The good news: Investors are taking matters into their own hands: Retail investors have recently been encouraged to self-educate themselves about financial matters as uncertainty in global financial markets abounds, Arabeya Online for Securities Brokerage’s customer services director Heba Yassin told Enterprise. “All investors — regardless of demographics — are showing signs of self-education by looking at stocks’ technical analysis and EGX-listed companies’ financial analysis,” particularly as they look to demystify technical trading rules on the EGX, she said. Yassin, who has been in the field for the past 14 years, believes this shift comes as individual investors are beginning to realize the extent to which current market conditions (including a depreciating currency and rising inflation) are impacting their personal finances. Around 60% of individual investors Yassin works with have turned to self-reliance, in comparison with the rest who are reliant on brokers, she said.

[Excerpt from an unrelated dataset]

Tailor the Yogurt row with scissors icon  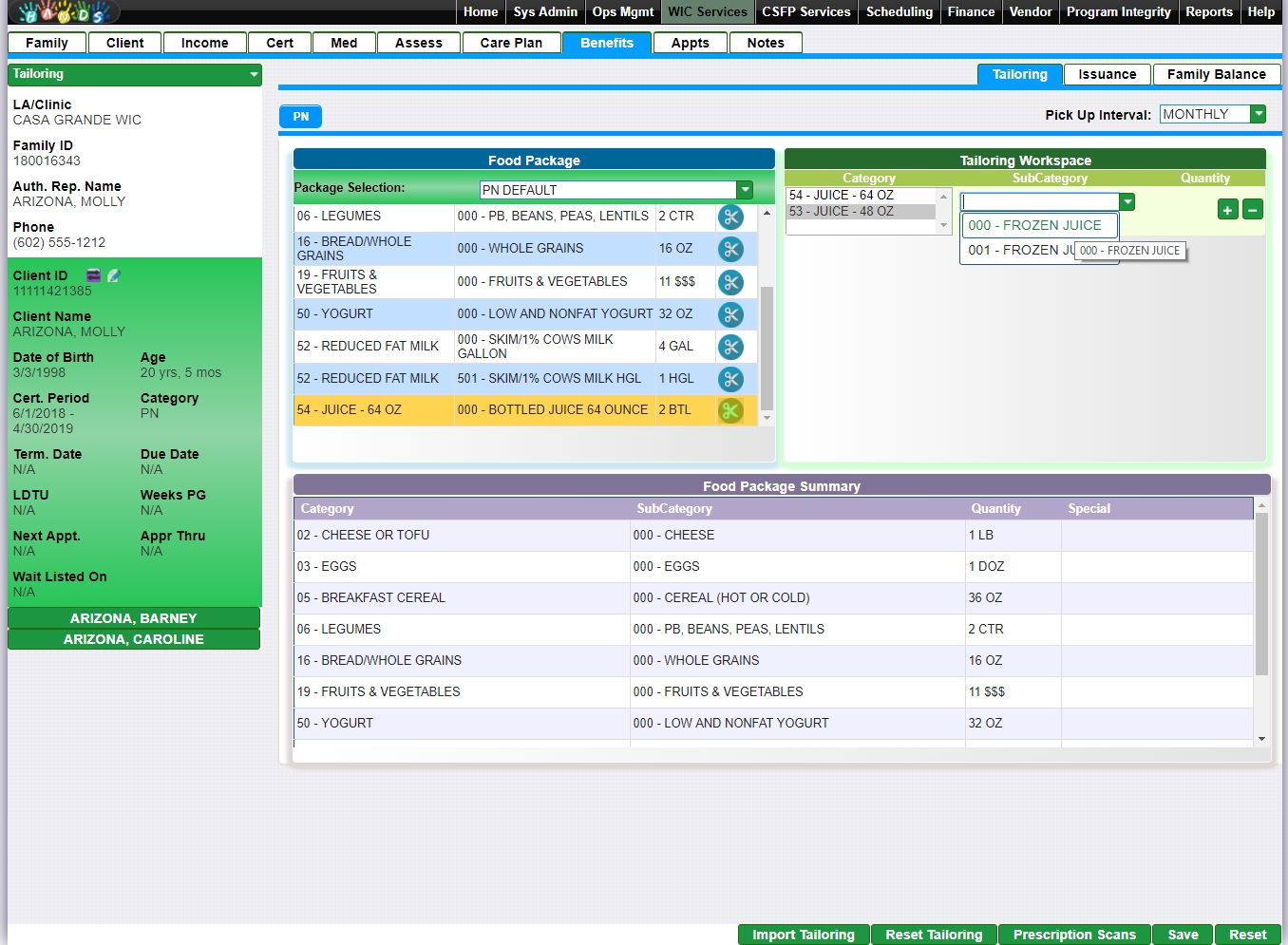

The demographics of rookie traders’ uptake of stock market trading are encouraging, although some gaps remain: “We believe investments are not confined to a particular age, income, gender group or a particular city,” Hammouda said. There is a perception that you should have money to invest, but it’s really the other way around, he said. Some 36% of new retail investors in the bourse registered through Thndr. The vast majority of Thndr users (87%) were first-time investors, and around half are outside the traditional financial centers of Cairo and Alexandria, he said. However, there remains a gender gap among investors, with women accounting for only 10% of investors using the homegrown stock-trading platform in 2021, Hammouda said. Although women’s representation falls short of Thndr’s goals, this remains an improvement from the 5% of traders women accounted for a year earlier.

Reaping fruit: Fresh investors registering on the EGX more than doubled to 59k new investors last year, including 14k who are active, according to the EGX’s 2021 annual report. The number of young investors below 21 jumped to c. 4.6k last year, up from 561 a year earlier. Some 92.5% of new investors last year were above 21, the report showed. The EGX attributed an influx of new investors to its efforts in bolstering financial literacy, including promotional campaigns and several cooperation protocols with several Egyptian universities, which trained 3k students from 11 universities on the basics of investments on the EGX, it said.

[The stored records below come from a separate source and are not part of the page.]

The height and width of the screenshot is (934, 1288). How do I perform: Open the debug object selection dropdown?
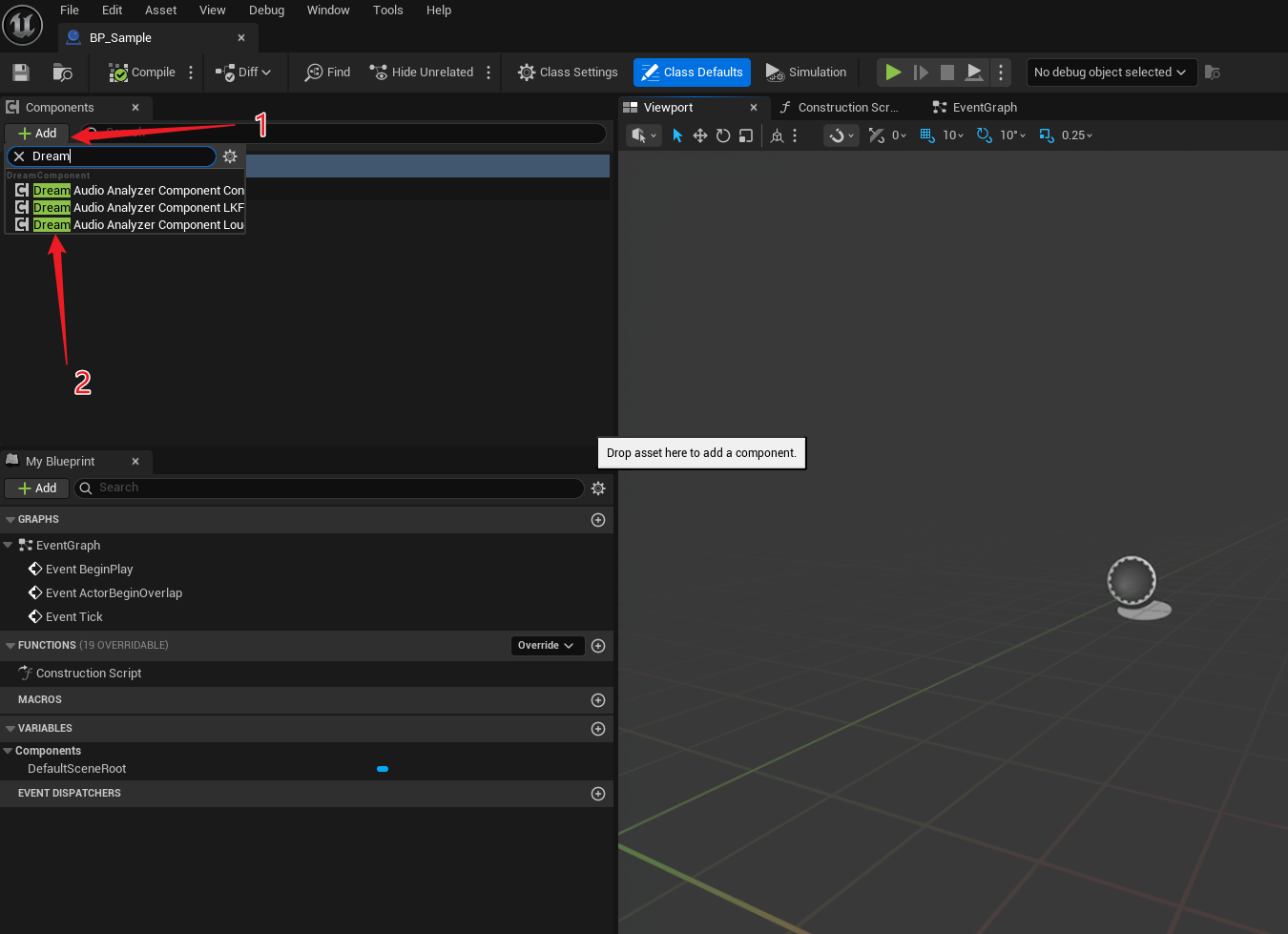pos(1111,73)
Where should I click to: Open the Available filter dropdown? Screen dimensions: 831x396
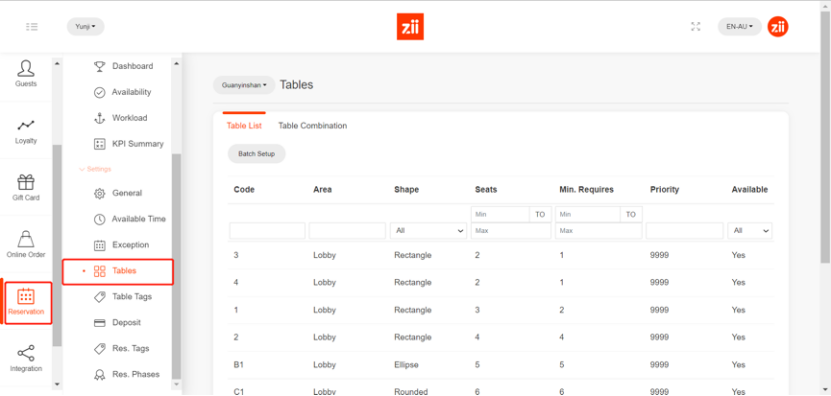[x=749, y=231]
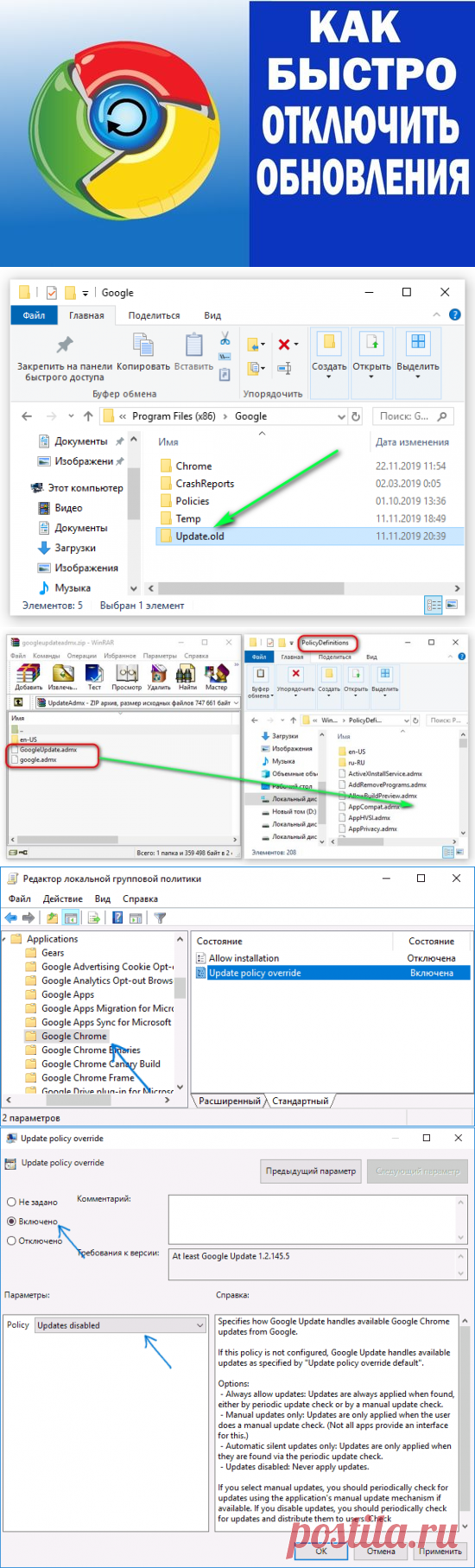475x1568 pixels.
Task: Click Pin to Quick Access (Закрепить) ribbon icon
Action: [x=65, y=346]
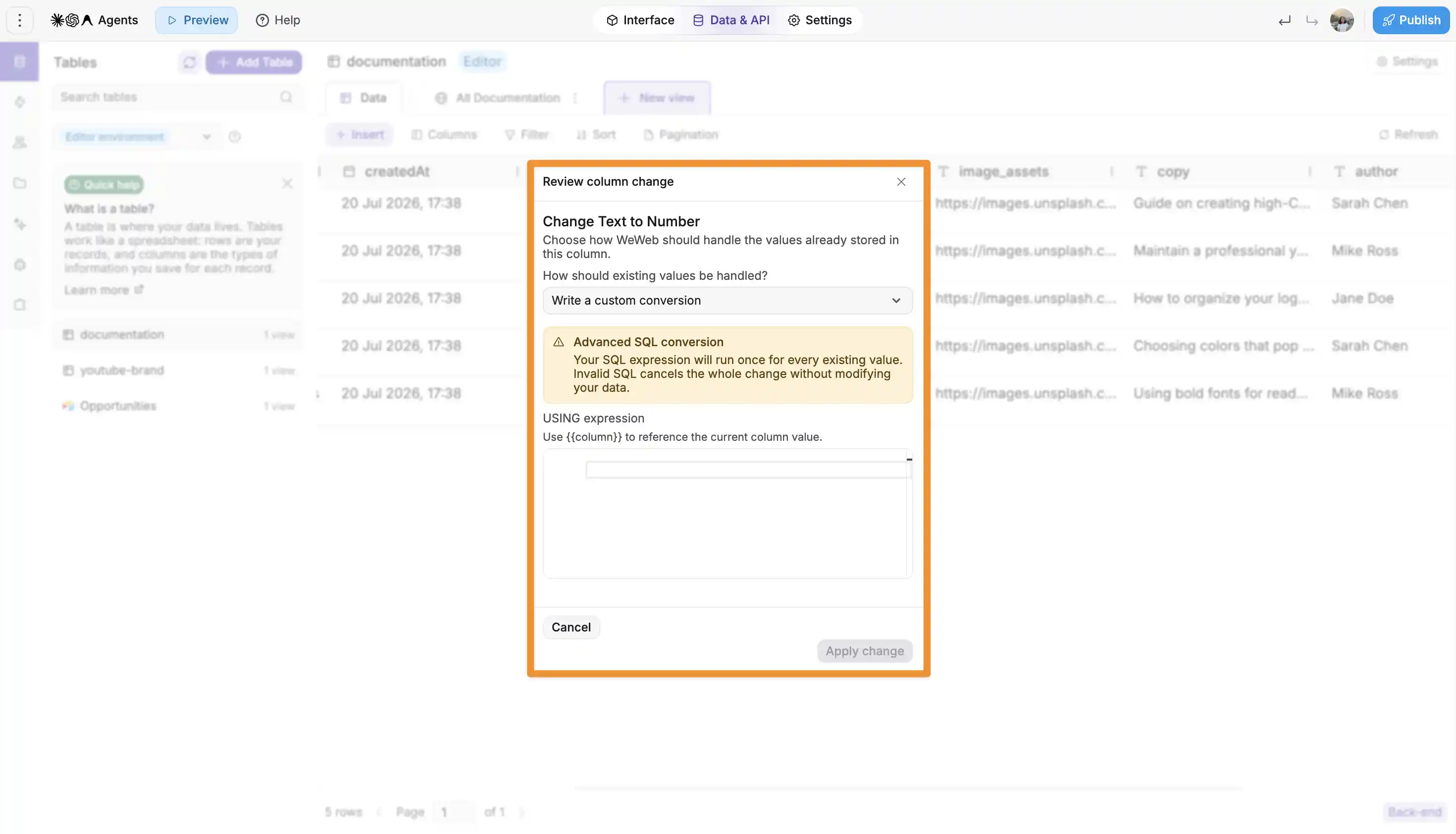Open the Settings tab in top bar
Image resolution: width=1456 pixels, height=834 pixels.
tap(820, 20)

Your top education stories for the week:

  • Outstanding students at tech universities who are unable to meet the costs of their education will be able to sign up for fully-funded scholarships per a signed cooperation protocol between the Higher Education Ministry, Sona3 El Kheir and EGX-listed e-payments giant e-Finance, according to a statement by the ministry.
  • No changes to this year’s Thanaweya Amma exams: Changes introduced last year to move secondary school leaving exams to an “open book” system will stay in place this year, Education Minister Reda Hegazy said at a presser last week.